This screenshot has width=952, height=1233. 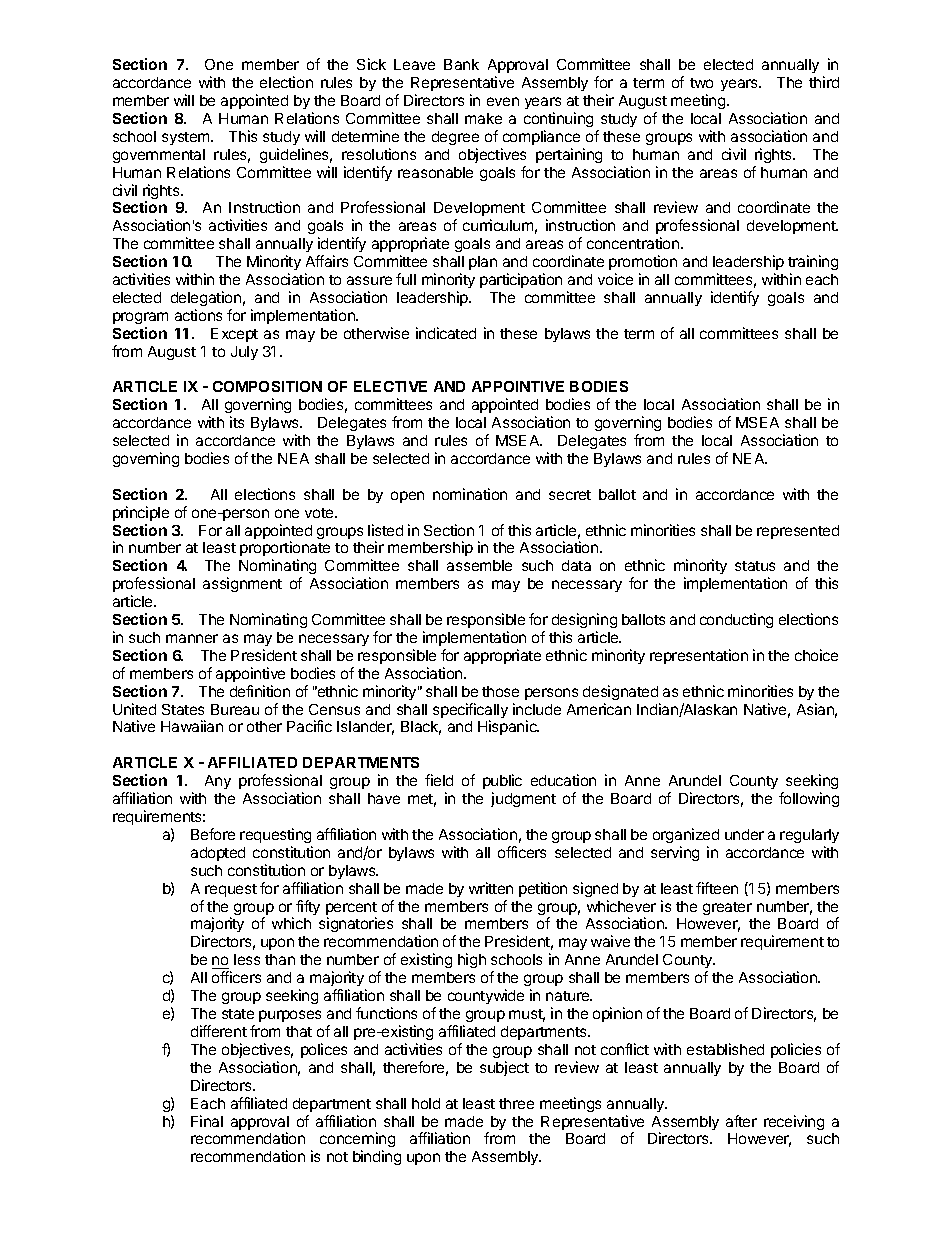 What do you see at coordinates (470, 494) in the screenshot?
I see `nomination` at bounding box center [470, 494].
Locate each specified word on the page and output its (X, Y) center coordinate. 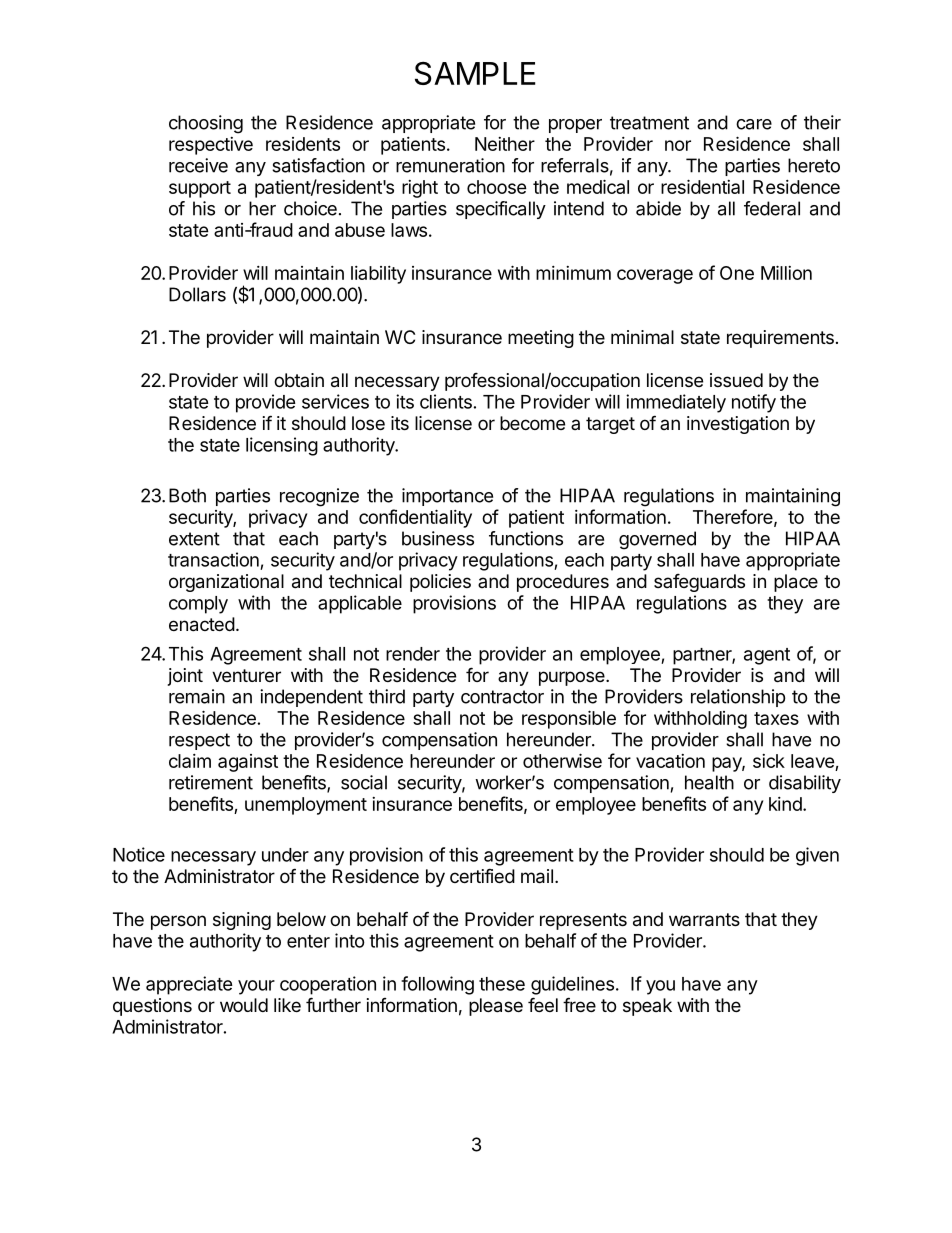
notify (754, 403)
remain (197, 696)
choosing (206, 124)
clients (446, 401)
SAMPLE (475, 73)
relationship (738, 698)
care (754, 124)
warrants (704, 920)
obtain (299, 380)
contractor (502, 697)
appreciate (189, 985)
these (502, 984)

Your task —
Set out the lines of the listing above, from the line containing "care (754, 124)" through the last line, inclusive, as a numbered list with blank lines left out.

Output of the exercise —
1. care (754, 124)
2. warrants (704, 920)
3. obtain (299, 380)
4. contractor (502, 697)
5. appreciate (189, 985)
6. these (502, 984)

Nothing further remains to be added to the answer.